Given passage START

Thirteen injured Australians were airlifted to Australia from the night of 11 December to receive treatment in hospitals in Sydney and Melbourne. Three Royal Australian Air Force (RAAF) planes, a C-130J Super Hercules and two C-17 Globemasters, flew to Christchurch with specialist aircrew and medical equipment on board. Several Australian state governments also supplied aircraft to assist in the airlift. A total of twelve Australians were expected to be airlifted to their homeland.

Missing after eruption
Initially, rescuers focused their efforts on people who were still alive and left the deceased on the island. Consequently, many people were listed as missing until their bodies were recovered and formally identified. On 15 December, authorities said the bodies of two victims had not been found and may have been swept into the sea. Police believe their bodies were initially near a stream, and were swept down the stream during a "significant weather event" on the night of 9 December. On 23 January, the coroner declared the missing two to be dead.

Aftermath
Directly after the eruption, the volcanic alert level for the island was raised to 4, but was decreased by 16:30 on the same day to level 3. No further eruptive activity occurred, and on 12 December the volcanic alert level was lowered to 2, signifying "moderate to heightened volcanic unrest." Volcanic tremor increased in the aftermath of the eruption, with small scale gas jetting and steam bursts observed on 13 December, however, the volcanic tremor level dropped that evening.

Ovation of the Seas postponed its departure from Tauranga until the morning of 11 December as police collected DNA samples from the cabins of the missing passengers. Māori townspeople and members of the Ovation of the Seas passengers and crew held a moment of silence honouring the ship's passengers and other victims. Later a representative of the Māori began a karakia tau te mauri, a traditional blessing to settle the spirit before the ship left. The ship returned to Sydney on 16 December on an altered itinerary via Wellington and Picton. All passengers received the equivalent of one day's fare in on-board credit as compensation.

All those injured and killed in the eruption, regardless of nationality, would be covered by the Accident Compensation Corporation (ACC), who administer New Zealand's no-fault accident compensation scheme. The ACC Act generally prevents claims for damages for negligent acts in New Zealand, but it may be possible for the cruise ship passengers to sue in American courts under United States maritime law.

On 6 December 2020, Radio New Zealand reported that more than 89,000 people had signed a petition to stop the prosecution of helicopter pilots from Kahu Helicopters, Volcanic Air and Aerius who had saved lives during the eruption. In addition, the Association of Scientists has warned that the prosecution of Crown research institutions like GNS Science could have the effect of muting the scientific community and preventing the sharing of vital information during a crisis.

In December 2022, a group of about 20 people which included family members of victims, survivors and first responders returned to the island in order to place a memorial plaque to honour the 22 deceased victims. While the group was photographed without any safety equipment, they reportedly had worked with authorities and cultural advisors to travel to the island in order to place the plaque. Another ceremony was in New Zealand that month to honour the victims after being unable to in previous years due to COVID-19 restrictions.

Given passage END
Raw data START

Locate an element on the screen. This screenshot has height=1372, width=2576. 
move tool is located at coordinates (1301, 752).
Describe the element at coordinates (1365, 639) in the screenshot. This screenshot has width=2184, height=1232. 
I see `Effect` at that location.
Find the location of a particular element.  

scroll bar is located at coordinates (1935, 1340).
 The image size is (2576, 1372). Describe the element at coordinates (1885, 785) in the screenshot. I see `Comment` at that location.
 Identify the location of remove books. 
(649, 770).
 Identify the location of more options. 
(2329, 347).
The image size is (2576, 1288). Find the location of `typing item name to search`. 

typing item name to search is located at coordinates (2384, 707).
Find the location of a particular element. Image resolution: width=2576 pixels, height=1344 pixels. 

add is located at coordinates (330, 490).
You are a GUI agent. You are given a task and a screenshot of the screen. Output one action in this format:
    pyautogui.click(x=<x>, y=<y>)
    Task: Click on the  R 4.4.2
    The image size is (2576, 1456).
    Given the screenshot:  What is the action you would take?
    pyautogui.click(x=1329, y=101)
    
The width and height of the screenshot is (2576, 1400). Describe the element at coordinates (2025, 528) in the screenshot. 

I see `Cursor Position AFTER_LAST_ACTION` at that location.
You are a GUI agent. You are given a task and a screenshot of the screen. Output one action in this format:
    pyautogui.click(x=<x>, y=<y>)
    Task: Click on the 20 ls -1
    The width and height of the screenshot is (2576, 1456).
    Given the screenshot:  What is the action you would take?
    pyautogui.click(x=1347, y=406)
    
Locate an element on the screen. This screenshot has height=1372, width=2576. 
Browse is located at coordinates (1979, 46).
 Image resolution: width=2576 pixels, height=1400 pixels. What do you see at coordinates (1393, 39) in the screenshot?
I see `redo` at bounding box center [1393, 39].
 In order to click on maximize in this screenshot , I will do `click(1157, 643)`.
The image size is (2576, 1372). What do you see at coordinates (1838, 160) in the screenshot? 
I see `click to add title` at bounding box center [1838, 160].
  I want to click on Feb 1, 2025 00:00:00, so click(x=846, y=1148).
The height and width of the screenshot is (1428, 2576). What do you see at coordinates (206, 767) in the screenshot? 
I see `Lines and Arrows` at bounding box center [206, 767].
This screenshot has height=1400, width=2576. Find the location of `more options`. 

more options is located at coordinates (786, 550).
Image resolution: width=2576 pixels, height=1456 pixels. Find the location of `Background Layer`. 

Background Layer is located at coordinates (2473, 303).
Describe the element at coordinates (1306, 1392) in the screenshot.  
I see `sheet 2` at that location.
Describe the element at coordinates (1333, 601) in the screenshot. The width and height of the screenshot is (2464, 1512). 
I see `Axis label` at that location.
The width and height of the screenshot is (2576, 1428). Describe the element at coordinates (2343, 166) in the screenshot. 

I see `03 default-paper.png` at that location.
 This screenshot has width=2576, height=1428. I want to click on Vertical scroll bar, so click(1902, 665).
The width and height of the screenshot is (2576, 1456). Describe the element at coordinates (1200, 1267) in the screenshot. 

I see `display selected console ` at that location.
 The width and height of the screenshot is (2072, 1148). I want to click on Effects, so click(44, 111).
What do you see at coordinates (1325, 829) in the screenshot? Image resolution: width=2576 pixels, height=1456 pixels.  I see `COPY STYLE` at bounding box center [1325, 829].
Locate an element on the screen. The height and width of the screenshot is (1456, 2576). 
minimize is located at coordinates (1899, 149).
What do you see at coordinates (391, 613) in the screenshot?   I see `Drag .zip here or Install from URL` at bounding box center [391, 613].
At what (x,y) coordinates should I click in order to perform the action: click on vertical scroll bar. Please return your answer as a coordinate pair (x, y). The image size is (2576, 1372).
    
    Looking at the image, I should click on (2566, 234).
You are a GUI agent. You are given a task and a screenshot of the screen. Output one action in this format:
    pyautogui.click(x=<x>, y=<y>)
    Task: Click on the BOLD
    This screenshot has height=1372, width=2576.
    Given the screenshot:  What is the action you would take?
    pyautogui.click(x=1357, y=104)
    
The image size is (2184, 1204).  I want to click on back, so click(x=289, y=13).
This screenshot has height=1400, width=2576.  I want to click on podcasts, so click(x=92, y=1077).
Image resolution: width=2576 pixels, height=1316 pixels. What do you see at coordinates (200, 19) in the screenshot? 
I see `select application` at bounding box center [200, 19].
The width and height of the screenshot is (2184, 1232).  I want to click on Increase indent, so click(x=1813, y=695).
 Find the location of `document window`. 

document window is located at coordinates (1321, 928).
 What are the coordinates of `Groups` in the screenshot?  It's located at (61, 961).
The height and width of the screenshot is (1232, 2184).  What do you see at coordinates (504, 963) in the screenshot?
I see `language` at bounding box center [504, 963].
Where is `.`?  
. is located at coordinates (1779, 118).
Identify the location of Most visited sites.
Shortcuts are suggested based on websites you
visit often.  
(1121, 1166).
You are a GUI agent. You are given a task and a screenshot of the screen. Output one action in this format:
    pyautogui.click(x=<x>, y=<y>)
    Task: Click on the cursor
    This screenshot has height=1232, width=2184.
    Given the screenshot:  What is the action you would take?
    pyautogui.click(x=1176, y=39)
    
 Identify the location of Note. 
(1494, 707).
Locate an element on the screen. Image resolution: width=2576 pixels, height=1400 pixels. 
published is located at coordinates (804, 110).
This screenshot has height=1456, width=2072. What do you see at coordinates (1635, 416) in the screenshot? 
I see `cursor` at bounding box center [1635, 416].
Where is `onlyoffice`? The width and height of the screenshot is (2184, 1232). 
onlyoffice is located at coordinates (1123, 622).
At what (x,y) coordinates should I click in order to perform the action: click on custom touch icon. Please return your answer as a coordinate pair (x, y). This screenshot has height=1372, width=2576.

Raw data END

Work instructions:
1. In the eruption passage, what was the volcanic alert level lowered to on 12 December?
2. Translate this sentence from the eruption passage into French: "The ship returned to Sydney on 16 December on an altered itinerary via Wellington and Picton."
3. Rewrite the paragraph of the eruption passage that begins "Initially, rescuers focused their efforts" as a short list, keeping its main facts.
The records have no connection to the text.

Outputs in order:
1. It was lowered to level 2, signifying "moderate to heightened volcanic unrest."

2. Le navire est retourné à Sydney le 16 décembre selon un itinéraire modifié passant par Wellington et Picton.

3.
- Rescuers first concentrated on survivors and left the deceased on the island.
- Many people were therefore listed as missing until their bodies were recovered and identified.
- On 15 December, authorities said two victims' bodies had not been found and may have been swept into the sea.
- Police believe the bodies were first near a stream and were carried down it during a "significant weather event" on the night of 9 December.
- On 23 January, the coroner declared the two missing people dead.